Ouverture à Niamey de la 60e session de la Commission des droits de l’Homme de l’Union africaine

Ouverture à Niamey de la 60e session de la Commission des droits de l’Homme de l’Union africaine

La capitale nigérienne Niamey abrite depuis lundi matin la 60e session de la Commission des droits de l’Homme et des peuples de l’Union africaine. La cérémonie d’ouverture a été présidée par le président nigérien Mahamadou Issoufou en présence de plusieurs personnalités venues de nombreux pays.

Cette 60e session est couplée au 30e anniversaire de la commission et réunit environ 600 personnes pour deux semaines de travaux.

La Commission africaine des droits de l’Homme et des peuples est un organe de l’Union africaine, établi par la Charte de l’institution.

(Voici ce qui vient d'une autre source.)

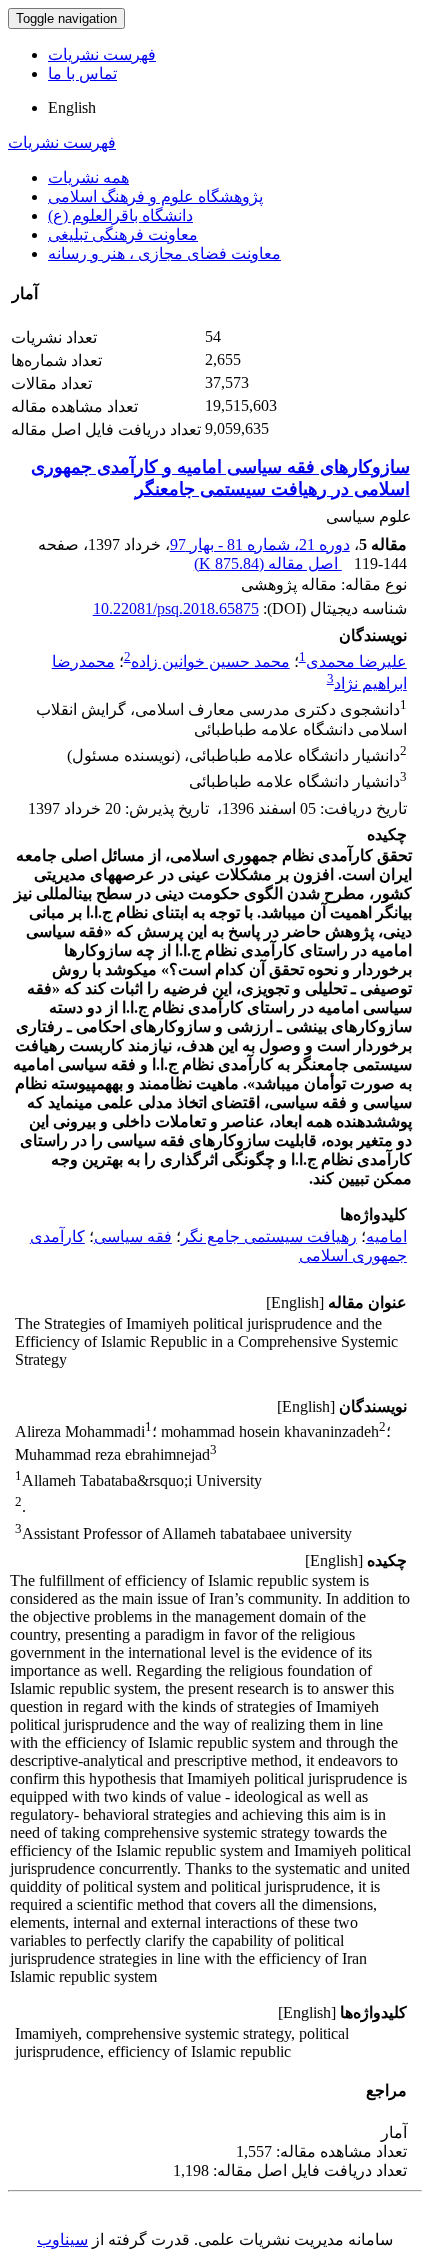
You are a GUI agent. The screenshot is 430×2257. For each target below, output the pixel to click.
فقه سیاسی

Elle a pour mission de promouvoir et de protéger les droits de l’Homme en Afrique.

Dans son discours d’ouverture, M. Issoufou a regretté qu’aujourd’hui, les droits de l’Homme soient menacés par des organisations, notamment terroristes et criminelles, ainsi que des forces identitaires et centrifuges.

“De la Libye au Mali, du bassin du lac Tchad à la Somalie en passant par la République centrafricaine, le Soudan du Sud et la République démocratique du Congo, ces organisations n’attachent aucune valeur à la vie humaine : égorger, violer, mutiler, persécuter sont devenus des actions d’une banalité déconcertante”, a-t-il déploré.

Face à ces menaces et pour garantir le droit à la vie, à la sécurité et à la paix, le gouvernement nigérien s’est fixé pour priorité de renforcer les capacités des services de renseignement et des Forces de défense et de sécurité.

Depuis 2011, le gouvernement investit chaque année en moyenne plus de 10% des ressources budgétaires pour atteindre cet objectif. Ce qui a permis de faire de l’armée nigérienne la troisième armée de l’espace CEDEAO après celle du Nigeria et du Ghana, selon le président nigérien.

L’Homme et ses droits sont au centre du Programme de renaissance du Niger. “Tous les droits humains y sont pris en compte, à commencer par le droit à la vie, le droit à la sécurité et à la paix”, a-t-il précisé.

A cela s’ajoute la Commission nationale des droits de l’Homme (CNDH), qui vise au respect de ces droits aux côtés des autres institutions de l’Etat.